Разговор принял общее направление, а вкусное угощение привело всех в хорошее расположение духа.

Гельгештад уверял, что будет очень рад, если предприимчивому поселенцу удастся привести в исполнение свои планы; если сам он и потерял охоту в них участвовать и переменил мнение, то не потому, чтобы не верил в их успех. Он как бы извинялся за свои поступки, говоря, что всякий должен беречь свое состояние и охранять его там, где он видит опасность.

— Верьте, — прибавил он, — что с первого дня, как вы ступили на нашу землю, я охотно оказывал вам услуги; надеюсь дожить до того времени, когда вы составите обо мне более справедливое мнение.

Стуре не считал нужным вести бесполезные споры; он отвечал миролюбиво, и слова его вызвали нечто вроде соглашения, которое каждый мог истолковать по-своему.

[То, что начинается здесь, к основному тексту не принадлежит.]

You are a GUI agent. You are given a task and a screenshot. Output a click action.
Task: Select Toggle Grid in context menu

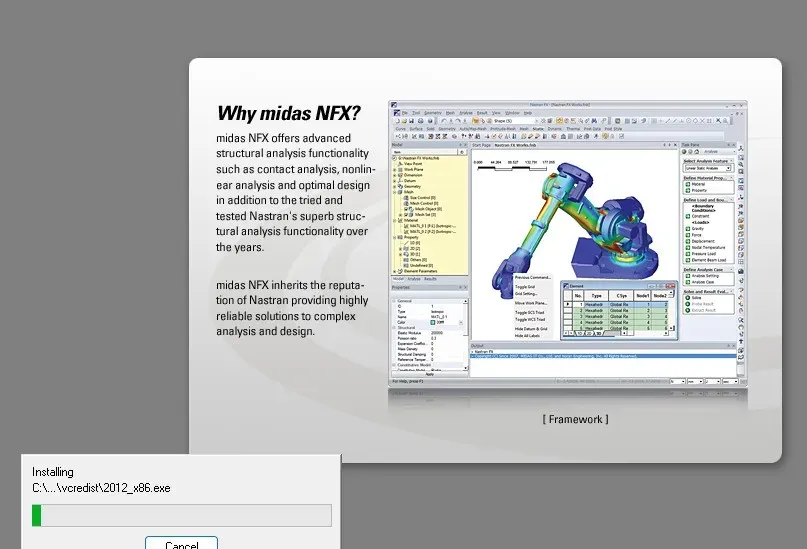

— Я думаю, господин Гельгештад, — сказал Стуре, — что никогда не позабуду искренней благодарности, поскольку я вам ею обязан. У вас были причины к недовольству мною, так как гаард запущен. У меня не было ни сил, ни возможности всюду успеть. Но теперь, с Божьей помощью, я надеюсь скоро привести в порядок свое лесопильное дело, и тогда к зиме я приведу в хорошее состояние и дом, и двор. Мои владения велики и заключают в себе многие источники доходов, а средств у меня хватит, чтобы сделать эти источники производительными.

— Вы нашли состоятельного компаньона? — спросил Гельгештад, наливая себе кофе в стакан. — Должно быть, что так. Не правда ли?

— Очень возможно, что вы правы, — засмеялся Стуре.

— С кем бы господин Стуре ни вступил в соглашение, это не может оставаться втайне, — сказал Павел. — Поэтому, конечно, в ваших собственных выгодах сообщить нам об этом. Ваш компаньон ведь добрый христианин? — прибавил он с насмешкой.

Стуре хотел ответить ему резкостью, но в эту минуту за дверью послышался шум.

Все встали. Раздался голос Эгеде, и когда вышли на двор, то увидели квена, рассказывающего что-то с проклятиями слугам судьи и рабочим.

Первое, что услышал Стуре, было имя Мортуно.

— Смотрите, — кричал Эгеде, — он стоял здесь. Смотрите, как моя собака бежит по следу. Мортуно был здесь, это так же верно, как то, что я сын своего отца! Вон весь его комагр виден в мягкой почве.

— Так значит, здесь были лапландцы? — многозначительно спросил Гельгештад.

— Да, господин, — воскликнул квен. — Трое оленей стояли там у кустов; вокруг них вся трава истоптана.

— Как давно это могло быть? — спросил Павел.

— Менее восьми часов тому назад.

— Выи олени навьючены или нет? — продолжал писец.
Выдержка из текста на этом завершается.